We archive a lot of public domain material at the Ellijay Makerspace, and we collect public domain content from elsewhere. We use this public domain content to supplement the schedule of our livestream, as we’re not yet producing video content at a fast enough rate to cover a daily 6 hour programming block with entirely new material.
I think sharing public domain material and creative commons videos produced by other communities is a great way to bootstrap a television network while you’re still putting in the work to get more people involved and more video produced.
Lots of public domain material can be found at the internet archive, on wikimedia commons, and elsewhere. It can be difficult to identify if material is in the public domain, and lots of copyrighted material has been erroneously attributed to the public domain for a long time. Navigating this space can be hard. Go slow, do your research, don’t believe everything that you read.

Dataset records -
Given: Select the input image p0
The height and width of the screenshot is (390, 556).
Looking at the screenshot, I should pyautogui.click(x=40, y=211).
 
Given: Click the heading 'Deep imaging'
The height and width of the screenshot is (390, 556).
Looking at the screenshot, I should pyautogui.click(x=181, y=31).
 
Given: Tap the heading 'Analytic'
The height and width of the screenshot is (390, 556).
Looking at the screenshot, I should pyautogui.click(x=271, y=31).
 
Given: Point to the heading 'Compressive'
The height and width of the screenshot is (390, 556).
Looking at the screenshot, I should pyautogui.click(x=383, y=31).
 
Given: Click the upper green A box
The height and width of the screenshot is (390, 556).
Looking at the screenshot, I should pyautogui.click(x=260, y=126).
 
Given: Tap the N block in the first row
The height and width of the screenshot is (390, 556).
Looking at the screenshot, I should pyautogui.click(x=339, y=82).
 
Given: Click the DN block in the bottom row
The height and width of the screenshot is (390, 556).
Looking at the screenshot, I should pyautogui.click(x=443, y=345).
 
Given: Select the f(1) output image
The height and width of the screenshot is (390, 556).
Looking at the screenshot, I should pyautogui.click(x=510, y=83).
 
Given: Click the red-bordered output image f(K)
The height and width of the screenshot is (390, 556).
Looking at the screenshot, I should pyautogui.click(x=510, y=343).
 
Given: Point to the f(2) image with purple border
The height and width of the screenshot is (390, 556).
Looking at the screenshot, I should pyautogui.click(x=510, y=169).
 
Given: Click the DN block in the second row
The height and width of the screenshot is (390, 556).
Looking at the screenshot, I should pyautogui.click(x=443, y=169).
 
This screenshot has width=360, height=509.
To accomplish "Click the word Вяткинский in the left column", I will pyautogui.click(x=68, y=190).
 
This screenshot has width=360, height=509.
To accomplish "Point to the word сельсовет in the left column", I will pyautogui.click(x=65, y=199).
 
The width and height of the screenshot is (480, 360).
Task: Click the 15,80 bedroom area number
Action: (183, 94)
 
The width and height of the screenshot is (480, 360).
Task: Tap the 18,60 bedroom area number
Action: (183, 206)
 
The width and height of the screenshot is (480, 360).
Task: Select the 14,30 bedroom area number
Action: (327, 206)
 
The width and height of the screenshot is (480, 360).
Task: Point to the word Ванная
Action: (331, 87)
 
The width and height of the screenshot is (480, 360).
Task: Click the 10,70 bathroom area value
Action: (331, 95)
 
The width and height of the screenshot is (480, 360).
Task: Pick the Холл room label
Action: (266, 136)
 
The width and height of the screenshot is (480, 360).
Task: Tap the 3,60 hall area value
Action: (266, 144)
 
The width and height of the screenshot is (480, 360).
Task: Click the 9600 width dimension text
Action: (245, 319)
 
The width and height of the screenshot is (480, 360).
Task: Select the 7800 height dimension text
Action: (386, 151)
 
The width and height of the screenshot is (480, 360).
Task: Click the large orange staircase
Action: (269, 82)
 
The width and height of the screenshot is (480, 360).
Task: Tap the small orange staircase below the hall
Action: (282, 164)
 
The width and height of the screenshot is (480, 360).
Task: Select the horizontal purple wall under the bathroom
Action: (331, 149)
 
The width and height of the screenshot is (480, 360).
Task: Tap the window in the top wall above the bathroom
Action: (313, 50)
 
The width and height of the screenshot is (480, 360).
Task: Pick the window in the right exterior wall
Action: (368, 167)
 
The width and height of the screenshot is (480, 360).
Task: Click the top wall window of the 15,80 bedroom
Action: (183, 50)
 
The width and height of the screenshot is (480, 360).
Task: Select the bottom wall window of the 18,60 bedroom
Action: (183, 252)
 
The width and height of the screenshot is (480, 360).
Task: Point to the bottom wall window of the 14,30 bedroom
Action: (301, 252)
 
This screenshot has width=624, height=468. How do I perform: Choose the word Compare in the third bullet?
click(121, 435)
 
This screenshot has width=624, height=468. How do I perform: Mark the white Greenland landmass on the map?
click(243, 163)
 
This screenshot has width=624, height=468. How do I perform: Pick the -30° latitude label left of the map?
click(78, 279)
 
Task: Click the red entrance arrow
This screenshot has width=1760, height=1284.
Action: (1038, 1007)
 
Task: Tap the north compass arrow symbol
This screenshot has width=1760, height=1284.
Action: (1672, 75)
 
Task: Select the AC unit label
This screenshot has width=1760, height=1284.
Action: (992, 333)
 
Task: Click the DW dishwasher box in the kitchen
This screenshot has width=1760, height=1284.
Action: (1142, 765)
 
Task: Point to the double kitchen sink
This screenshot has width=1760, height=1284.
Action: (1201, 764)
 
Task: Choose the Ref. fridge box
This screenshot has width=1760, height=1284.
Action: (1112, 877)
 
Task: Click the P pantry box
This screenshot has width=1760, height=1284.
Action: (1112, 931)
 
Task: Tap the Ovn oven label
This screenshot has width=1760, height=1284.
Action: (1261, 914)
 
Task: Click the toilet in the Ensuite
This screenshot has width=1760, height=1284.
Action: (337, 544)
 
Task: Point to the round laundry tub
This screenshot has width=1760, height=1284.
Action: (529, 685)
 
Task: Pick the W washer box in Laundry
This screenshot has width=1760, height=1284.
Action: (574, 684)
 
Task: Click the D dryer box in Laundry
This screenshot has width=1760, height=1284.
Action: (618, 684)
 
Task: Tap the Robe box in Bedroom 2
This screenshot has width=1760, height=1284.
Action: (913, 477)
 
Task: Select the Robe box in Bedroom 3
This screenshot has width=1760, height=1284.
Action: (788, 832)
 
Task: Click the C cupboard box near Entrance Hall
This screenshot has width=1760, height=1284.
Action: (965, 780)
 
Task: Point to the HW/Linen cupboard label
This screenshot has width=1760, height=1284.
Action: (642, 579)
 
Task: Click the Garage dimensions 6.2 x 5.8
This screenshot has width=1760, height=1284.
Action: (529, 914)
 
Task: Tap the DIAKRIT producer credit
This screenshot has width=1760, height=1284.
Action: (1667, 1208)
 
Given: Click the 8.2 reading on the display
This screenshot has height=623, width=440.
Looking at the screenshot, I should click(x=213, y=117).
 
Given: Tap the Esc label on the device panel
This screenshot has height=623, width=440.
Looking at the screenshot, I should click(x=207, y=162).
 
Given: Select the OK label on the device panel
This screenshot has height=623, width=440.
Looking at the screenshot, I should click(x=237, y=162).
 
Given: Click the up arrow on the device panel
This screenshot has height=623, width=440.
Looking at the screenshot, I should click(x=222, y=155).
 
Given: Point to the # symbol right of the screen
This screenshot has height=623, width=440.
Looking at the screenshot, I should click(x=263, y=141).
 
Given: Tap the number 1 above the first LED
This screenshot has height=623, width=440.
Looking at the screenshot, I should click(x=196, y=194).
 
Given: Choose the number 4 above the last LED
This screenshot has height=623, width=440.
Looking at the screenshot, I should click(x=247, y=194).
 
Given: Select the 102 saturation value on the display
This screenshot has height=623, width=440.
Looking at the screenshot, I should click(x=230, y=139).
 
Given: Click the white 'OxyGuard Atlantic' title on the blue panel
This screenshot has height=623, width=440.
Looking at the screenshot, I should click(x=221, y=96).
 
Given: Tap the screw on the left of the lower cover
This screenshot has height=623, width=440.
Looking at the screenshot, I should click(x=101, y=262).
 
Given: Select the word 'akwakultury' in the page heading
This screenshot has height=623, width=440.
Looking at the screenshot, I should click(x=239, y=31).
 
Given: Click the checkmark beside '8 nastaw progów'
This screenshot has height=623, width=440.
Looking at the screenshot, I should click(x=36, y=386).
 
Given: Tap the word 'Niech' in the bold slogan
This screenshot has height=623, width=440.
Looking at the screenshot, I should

Instructions for the task -
Copy the makerspace text word for word, from "We archive a" up to and including "more video produced.". The listing is separate from the makerspace text.

Solution for this exercise -
We archive a lot of public domain material at the Ellijay Makerspace, and we collect public domain content from elsewhere. We use this public domain content to supplement the schedule of our livestream, as we’re not yet producing video content at a fast enough rate to cover a daily 6 hour programming block with entirely new material.
I think sharing public domain material and creative commons videos produced by other communities is a great way to bootstrap a television network while you’re still putting in the work to get more people involved and more video produced.